*PROMPT*. In the records below, find the line containing "Сетка / Проволока (18, 741)" and the line containing "IP видео через Wi-Fi (19, 455)"; please repeat exactly the lines from one to the other, both included, and nothing more.

Stored records
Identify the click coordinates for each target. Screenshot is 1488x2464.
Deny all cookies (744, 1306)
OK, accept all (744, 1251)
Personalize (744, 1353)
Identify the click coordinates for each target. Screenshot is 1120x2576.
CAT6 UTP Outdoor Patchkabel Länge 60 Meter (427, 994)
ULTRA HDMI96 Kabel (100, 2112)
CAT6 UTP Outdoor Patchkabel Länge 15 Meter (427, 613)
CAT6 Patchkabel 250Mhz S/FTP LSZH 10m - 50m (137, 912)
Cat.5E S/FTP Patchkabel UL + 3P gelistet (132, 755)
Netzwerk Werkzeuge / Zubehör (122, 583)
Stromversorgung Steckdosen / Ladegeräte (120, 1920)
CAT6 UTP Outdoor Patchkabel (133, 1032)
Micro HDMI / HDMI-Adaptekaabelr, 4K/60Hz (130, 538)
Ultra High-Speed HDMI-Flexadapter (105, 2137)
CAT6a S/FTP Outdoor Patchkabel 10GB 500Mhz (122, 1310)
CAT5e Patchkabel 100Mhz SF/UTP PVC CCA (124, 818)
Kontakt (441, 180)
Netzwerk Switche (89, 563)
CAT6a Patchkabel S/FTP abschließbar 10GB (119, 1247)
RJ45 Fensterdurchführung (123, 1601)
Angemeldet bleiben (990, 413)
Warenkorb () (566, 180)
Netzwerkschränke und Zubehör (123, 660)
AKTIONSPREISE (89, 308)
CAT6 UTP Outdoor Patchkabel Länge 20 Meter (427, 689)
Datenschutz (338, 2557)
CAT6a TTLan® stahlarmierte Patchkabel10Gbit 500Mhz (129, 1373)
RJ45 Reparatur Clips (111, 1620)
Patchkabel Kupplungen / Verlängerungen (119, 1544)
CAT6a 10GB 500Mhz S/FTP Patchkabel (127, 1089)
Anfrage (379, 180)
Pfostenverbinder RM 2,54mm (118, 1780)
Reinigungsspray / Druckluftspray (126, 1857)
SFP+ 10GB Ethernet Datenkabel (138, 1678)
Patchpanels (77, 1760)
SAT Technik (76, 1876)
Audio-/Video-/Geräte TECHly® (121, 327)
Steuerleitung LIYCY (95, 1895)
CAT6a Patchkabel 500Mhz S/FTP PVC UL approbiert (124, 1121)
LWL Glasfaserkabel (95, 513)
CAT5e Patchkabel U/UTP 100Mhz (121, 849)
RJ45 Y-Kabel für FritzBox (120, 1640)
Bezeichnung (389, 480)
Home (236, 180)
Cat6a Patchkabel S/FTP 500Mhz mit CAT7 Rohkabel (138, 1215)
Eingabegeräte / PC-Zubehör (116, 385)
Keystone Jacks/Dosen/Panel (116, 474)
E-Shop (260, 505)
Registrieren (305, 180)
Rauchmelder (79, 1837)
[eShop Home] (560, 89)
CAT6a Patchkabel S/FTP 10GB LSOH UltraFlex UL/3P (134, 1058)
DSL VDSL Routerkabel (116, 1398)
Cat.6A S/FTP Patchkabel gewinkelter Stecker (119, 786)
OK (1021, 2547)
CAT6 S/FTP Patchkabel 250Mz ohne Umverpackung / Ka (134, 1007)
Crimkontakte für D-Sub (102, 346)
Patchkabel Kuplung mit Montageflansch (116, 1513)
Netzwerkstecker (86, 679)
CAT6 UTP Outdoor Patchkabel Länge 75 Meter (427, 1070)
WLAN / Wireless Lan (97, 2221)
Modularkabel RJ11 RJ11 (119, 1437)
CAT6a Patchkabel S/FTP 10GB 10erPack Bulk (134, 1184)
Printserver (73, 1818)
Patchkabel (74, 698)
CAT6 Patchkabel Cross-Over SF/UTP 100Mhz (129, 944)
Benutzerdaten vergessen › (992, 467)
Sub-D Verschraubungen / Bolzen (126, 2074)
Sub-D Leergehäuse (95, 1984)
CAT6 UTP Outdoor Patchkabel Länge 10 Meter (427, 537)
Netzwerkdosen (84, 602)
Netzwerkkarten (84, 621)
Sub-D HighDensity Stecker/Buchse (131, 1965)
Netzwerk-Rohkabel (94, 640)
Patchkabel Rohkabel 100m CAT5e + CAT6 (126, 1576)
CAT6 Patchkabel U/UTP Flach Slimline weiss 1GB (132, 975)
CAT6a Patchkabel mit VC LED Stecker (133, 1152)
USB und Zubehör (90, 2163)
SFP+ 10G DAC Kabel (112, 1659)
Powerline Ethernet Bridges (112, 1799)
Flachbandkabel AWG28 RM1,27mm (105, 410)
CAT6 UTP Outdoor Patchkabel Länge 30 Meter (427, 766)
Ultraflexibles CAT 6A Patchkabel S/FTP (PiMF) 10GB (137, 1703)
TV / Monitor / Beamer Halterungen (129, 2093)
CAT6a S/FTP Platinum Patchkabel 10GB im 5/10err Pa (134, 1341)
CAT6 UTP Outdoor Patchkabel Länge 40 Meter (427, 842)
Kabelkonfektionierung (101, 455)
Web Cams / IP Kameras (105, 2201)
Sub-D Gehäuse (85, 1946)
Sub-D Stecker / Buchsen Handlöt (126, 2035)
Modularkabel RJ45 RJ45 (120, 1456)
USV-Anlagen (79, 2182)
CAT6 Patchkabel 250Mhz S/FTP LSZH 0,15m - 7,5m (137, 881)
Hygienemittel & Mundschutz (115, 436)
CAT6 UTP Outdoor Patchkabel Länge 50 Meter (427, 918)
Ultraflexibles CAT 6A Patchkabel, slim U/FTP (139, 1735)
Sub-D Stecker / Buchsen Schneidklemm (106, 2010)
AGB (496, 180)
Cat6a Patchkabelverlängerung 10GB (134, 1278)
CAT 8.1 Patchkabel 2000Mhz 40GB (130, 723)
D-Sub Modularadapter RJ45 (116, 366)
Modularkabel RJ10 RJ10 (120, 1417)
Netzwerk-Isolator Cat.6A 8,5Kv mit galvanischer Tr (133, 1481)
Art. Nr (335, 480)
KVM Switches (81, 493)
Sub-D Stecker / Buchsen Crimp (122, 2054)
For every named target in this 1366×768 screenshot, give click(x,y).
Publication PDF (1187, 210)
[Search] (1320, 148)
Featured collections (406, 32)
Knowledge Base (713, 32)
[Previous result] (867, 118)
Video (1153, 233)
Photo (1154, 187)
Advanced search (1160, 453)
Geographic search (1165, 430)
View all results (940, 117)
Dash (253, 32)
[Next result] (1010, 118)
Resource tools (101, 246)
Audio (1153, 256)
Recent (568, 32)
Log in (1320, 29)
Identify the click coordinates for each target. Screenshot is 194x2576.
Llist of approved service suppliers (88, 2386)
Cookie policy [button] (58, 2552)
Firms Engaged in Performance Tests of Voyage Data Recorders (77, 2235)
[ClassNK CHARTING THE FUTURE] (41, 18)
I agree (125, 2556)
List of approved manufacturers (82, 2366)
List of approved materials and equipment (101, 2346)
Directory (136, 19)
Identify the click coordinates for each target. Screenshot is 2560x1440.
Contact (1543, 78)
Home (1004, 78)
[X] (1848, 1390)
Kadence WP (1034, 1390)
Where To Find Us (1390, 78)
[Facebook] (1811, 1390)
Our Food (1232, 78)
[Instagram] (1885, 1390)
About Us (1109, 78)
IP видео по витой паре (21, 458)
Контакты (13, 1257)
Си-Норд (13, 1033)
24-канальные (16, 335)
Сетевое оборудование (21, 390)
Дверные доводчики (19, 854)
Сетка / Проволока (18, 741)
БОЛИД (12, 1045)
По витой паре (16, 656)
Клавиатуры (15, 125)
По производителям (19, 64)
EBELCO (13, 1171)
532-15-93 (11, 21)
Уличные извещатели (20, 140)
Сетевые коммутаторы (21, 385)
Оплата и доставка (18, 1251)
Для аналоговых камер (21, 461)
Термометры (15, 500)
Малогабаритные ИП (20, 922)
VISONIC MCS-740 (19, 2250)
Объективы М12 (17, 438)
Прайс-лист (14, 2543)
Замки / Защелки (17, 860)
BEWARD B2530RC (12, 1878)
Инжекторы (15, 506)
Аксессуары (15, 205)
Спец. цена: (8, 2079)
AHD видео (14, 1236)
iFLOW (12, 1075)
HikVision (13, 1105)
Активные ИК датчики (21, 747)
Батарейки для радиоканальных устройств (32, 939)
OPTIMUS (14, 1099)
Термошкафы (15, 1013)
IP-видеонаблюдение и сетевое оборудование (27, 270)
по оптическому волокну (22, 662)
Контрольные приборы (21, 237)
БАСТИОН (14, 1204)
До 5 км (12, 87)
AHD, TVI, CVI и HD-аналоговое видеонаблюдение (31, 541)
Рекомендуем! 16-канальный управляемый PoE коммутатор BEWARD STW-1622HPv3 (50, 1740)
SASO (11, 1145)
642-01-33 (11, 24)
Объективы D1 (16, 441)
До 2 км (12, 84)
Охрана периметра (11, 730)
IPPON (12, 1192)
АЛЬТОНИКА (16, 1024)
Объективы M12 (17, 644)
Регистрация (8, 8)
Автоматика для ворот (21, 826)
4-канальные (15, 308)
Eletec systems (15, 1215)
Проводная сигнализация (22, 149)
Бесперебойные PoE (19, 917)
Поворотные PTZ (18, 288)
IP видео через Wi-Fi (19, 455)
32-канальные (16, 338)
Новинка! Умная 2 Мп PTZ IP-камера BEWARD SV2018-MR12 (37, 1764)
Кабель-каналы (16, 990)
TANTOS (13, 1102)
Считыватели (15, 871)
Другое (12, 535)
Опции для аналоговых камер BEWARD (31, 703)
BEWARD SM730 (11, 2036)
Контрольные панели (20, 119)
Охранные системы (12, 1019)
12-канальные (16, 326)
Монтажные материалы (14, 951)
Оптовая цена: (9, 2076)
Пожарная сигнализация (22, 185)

*EXERCISE ANSWER*.
Сетка / Проволока (18, 741)
БОЛИД (12, 1045)
По витой паре (16, 656)
Клавиатуры (15, 125)
По производителям (19, 64)
EBELCO (13, 1171)
532-15-93 (11, 21)
Уличные извещатели (20, 140)
Сетевые коммутаторы (21, 385)
Оплата и доставка (18, 1251)
Для аналоговых камер (21, 461)
Термометры (15, 500)
Малогабаритные ИП (20, 922)
VISONIC MCS-740 (19, 2250)
Объективы М12 (17, 438)
Прайс-лист (14, 2543)
Замки / Защелки (17, 860)
BEWARD B2530RC (12, 1878)
Инжекторы (15, 506)
Аксессуары (15, 205)
Спец. цена: (8, 2079)
AHD видео (14, 1236)
iFLOW (12, 1075)
HikVision (13, 1105)
Активные ИК датчики (21, 747)
Батарейки для радиоканальных устройств (32, 939)
OPTIMUS (14, 1099)
Термошкафы (15, 1013)
IP-видеонаблюдение и сетевое оборудование (27, 270)
по оптическому волокну (22, 662)
Контрольные приборы (21, 237)
БАСТИОН (14, 1204)
До 5 км (12, 87)
AHD, TVI, CVI и HD-аналоговое видеонаблюдение (31, 541)
Рекомендуем! 16-канальный управляемый PoE коммутатор BEWARD STW-1622HPv3 (50, 1740)
SASO (11, 1145)
642-01-33 (11, 24)
Объективы D1 (16, 441)
До 2 км (12, 84)
Охрана периметра (11, 730)
IPPON (12, 1192)
АЛЬТОНИКА (16, 1024)
Объективы M12 (17, 644)
Регистрация (8, 8)
Автоматика для ворот (21, 826)
4-канальные (15, 308)
Eletec systems (15, 1215)
Проводная сигнализация (22, 149)
Бесперебойные PoE (19, 917)
Поворотные PTZ (18, 288)
IP видео через Wi-Fi (19, 455)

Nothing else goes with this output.